BEGIN Supplied material

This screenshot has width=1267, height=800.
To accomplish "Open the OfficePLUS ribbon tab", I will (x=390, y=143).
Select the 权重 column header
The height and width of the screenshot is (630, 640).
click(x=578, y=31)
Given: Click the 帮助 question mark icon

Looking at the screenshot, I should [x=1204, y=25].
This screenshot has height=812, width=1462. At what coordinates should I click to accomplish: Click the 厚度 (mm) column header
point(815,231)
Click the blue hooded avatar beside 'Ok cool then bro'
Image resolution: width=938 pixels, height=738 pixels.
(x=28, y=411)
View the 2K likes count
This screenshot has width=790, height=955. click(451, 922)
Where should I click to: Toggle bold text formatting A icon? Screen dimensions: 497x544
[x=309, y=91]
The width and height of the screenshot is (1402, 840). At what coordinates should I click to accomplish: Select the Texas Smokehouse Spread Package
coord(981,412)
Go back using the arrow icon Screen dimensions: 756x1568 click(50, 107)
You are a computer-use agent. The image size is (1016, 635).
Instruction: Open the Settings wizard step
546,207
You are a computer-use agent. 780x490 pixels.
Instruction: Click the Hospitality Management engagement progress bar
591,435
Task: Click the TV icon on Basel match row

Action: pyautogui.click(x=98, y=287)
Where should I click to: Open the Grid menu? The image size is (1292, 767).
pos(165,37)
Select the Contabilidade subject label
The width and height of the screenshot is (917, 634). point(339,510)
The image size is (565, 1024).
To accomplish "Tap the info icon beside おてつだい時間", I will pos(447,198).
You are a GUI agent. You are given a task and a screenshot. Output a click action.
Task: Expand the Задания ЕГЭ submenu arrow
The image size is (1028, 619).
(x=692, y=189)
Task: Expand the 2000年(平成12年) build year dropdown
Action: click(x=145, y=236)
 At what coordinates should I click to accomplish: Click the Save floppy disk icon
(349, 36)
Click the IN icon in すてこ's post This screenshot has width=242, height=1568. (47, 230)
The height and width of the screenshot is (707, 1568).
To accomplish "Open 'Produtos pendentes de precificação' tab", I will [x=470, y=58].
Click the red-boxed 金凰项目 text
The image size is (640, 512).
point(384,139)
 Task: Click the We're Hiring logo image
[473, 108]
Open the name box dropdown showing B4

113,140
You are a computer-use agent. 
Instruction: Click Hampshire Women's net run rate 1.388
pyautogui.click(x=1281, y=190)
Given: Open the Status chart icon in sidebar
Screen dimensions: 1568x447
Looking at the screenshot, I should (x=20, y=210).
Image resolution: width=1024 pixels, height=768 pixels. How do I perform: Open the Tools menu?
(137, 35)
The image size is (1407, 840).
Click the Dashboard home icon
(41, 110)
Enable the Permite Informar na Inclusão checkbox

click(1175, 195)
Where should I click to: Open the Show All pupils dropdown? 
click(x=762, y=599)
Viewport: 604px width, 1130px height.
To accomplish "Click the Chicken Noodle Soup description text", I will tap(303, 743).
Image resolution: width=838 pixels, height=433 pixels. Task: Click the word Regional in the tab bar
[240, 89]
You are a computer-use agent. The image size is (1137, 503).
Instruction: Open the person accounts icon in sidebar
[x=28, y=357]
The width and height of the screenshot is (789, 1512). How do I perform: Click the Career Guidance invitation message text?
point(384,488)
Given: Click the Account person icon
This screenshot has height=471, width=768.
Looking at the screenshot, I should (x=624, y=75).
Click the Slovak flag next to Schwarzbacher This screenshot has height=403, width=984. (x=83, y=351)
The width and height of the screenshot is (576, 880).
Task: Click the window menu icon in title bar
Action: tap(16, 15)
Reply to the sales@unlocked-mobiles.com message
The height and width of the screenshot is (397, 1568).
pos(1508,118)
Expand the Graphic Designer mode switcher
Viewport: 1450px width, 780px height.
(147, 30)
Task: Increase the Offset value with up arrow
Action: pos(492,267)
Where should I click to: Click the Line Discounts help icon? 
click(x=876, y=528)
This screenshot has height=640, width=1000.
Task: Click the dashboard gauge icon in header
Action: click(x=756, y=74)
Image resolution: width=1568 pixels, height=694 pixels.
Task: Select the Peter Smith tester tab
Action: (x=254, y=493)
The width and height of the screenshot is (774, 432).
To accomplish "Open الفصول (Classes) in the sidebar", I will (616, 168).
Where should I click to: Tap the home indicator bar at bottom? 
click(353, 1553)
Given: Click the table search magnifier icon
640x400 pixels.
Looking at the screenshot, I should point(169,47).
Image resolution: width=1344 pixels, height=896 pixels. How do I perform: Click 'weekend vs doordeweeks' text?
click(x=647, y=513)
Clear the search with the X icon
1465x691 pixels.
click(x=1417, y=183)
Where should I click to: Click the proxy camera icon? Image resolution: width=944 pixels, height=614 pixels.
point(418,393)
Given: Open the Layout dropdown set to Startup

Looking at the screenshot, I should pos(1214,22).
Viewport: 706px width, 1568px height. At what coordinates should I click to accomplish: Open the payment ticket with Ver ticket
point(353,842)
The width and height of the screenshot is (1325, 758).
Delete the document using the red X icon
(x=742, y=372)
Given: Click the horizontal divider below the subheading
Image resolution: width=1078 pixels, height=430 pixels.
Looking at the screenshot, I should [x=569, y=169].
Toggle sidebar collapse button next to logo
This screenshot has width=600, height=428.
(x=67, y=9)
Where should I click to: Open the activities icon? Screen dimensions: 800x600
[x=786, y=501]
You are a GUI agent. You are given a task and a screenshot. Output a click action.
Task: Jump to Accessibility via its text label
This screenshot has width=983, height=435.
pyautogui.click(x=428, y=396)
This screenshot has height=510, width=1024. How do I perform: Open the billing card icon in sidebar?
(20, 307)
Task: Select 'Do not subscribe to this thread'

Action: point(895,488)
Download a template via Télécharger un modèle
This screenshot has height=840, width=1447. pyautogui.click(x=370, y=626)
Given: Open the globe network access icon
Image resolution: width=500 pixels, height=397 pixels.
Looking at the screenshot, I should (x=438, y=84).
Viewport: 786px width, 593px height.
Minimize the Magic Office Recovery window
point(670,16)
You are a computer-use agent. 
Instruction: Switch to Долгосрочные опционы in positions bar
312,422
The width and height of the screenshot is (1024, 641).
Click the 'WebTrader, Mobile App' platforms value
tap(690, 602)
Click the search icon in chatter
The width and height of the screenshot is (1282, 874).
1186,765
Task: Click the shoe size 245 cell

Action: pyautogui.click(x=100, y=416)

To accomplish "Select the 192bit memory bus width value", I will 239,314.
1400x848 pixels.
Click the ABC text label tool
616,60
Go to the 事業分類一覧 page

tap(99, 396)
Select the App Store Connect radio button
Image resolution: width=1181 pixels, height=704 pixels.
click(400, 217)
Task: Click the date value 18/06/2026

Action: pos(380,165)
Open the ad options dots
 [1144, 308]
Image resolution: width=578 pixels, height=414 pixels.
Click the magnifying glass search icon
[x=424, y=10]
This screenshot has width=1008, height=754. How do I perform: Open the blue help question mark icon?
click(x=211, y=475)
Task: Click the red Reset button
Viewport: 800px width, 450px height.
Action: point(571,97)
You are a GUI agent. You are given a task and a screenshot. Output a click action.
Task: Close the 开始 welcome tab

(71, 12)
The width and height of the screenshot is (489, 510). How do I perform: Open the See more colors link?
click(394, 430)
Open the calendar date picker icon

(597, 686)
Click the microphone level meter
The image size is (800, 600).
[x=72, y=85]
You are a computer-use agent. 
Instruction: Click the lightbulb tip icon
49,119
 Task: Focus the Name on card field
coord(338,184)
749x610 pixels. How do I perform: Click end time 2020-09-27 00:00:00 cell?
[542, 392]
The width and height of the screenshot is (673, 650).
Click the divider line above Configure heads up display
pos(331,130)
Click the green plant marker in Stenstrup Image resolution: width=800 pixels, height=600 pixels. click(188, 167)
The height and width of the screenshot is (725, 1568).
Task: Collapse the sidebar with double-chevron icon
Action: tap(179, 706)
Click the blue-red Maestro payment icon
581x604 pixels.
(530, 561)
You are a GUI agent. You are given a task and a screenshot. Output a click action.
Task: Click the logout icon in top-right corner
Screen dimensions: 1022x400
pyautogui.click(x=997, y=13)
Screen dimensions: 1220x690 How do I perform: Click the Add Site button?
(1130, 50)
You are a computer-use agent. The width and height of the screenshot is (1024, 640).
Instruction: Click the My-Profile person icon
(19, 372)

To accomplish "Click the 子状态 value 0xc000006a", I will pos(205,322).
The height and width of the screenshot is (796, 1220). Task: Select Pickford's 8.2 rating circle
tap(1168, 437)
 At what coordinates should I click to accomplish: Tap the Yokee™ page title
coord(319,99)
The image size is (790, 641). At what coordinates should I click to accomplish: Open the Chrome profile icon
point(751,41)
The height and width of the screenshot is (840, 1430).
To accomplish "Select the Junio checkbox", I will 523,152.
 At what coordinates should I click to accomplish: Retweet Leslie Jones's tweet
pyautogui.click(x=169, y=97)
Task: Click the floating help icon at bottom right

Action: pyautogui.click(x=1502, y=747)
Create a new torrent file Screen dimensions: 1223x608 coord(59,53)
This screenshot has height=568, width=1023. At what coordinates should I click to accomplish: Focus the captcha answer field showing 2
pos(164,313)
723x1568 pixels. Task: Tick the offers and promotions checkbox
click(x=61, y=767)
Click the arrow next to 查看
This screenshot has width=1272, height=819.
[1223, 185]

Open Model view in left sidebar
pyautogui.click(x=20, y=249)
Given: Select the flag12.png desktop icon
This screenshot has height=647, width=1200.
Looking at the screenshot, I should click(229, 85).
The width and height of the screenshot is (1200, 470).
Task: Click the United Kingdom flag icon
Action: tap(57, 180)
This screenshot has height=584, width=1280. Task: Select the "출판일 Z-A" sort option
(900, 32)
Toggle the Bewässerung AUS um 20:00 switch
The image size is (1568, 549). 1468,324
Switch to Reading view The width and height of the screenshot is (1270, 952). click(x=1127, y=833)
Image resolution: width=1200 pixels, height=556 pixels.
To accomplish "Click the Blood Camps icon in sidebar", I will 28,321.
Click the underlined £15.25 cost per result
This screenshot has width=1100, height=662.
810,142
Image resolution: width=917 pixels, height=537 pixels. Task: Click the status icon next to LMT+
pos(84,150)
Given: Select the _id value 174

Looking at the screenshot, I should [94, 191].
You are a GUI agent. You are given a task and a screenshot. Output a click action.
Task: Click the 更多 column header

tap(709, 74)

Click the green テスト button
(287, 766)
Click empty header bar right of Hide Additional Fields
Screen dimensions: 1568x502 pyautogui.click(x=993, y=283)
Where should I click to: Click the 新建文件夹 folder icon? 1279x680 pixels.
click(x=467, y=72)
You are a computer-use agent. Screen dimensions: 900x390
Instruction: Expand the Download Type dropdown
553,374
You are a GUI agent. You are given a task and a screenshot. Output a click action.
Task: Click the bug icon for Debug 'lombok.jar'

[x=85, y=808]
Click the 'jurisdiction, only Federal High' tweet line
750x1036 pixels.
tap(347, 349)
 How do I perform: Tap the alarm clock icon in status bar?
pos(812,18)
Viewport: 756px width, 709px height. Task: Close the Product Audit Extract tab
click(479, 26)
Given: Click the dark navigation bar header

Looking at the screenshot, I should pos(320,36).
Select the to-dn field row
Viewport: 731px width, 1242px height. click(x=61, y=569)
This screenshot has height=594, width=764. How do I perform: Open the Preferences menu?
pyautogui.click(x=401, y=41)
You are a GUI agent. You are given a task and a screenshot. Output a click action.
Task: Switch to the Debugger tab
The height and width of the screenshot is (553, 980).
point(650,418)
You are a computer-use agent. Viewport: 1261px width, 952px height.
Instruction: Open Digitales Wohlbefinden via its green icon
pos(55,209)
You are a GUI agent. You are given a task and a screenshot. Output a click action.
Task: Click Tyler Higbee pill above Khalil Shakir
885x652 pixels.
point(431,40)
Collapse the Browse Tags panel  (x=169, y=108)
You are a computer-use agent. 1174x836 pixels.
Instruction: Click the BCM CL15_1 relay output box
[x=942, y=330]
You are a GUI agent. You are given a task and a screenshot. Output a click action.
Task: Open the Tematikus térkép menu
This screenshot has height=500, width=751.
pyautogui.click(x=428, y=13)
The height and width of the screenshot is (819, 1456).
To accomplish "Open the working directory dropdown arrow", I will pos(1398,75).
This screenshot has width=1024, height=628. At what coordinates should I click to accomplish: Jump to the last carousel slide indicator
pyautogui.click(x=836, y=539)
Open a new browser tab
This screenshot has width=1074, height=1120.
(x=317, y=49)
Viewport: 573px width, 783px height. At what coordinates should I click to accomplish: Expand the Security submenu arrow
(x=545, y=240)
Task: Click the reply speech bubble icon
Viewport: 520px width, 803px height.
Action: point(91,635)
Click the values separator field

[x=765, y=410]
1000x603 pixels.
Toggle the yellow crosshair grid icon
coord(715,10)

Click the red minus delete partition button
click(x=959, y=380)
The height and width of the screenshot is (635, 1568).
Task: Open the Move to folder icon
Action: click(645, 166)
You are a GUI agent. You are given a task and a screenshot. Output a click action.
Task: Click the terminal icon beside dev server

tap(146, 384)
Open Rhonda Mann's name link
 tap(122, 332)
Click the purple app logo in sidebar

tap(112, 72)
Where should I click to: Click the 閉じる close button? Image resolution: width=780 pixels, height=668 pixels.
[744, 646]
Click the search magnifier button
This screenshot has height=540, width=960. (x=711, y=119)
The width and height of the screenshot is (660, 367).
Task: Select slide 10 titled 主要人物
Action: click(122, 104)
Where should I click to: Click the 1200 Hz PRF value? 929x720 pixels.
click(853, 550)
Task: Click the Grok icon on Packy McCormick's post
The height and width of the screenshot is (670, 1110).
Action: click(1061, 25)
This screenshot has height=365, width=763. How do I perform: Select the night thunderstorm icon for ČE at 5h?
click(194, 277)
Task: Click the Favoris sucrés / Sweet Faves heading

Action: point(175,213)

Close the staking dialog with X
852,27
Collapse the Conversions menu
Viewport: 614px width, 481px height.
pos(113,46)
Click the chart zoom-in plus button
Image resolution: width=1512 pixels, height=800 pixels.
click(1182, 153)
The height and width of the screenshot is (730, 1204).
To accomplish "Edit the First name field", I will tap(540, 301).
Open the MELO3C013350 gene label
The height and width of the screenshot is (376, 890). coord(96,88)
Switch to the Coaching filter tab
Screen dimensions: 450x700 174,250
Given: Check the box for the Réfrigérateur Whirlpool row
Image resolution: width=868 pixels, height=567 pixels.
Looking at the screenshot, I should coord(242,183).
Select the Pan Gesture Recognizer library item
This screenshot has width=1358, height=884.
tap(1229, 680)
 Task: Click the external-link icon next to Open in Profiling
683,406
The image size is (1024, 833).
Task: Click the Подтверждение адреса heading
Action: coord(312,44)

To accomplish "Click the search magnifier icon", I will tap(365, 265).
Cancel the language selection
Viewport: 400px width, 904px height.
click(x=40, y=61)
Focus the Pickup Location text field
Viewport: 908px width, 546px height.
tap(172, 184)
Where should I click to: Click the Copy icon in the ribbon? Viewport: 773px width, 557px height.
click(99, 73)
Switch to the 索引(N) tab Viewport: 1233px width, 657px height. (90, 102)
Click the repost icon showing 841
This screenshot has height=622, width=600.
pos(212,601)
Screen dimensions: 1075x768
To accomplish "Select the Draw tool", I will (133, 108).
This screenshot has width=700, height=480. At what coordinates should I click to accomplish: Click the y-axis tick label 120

END Supplied material

**Exercise objective:** Could you set down, exactly as written, the lines above between the one holding "You are a computer-use agent. The image size is (1016, 635)." and the one holding "Task: Expand the Задания ЕГЭ submenu arrow", inclusive, and nothing more?

**Solution for this problem:**
You are a computer-use agent. The image size is (1016, 635).
Instruction: Open the Settings wizard step
546,207
You are a computer-use agent. 780x490 pixels.
Instruction: Click the Hospitality Management engagement progress bar
591,435
Task: Click the TV icon on Basel match row

Action: pyautogui.click(x=98, y=287)
Where should I click to: Open the Grid menu? The image size is (1292, 767).
pos(165,37)
Select the Contabilidade subject label
The width and height of the screenshot is (917, 634). point(339,510)
The image size is (565, 1024).
To accomplish "Tap the info icon beside おてつだい時間", I will pos(447,198).
You are a GUI agent. You are given a task and a screenshot. Output a click action.
Task: Expand the Задания ЕГЭ submenu arrow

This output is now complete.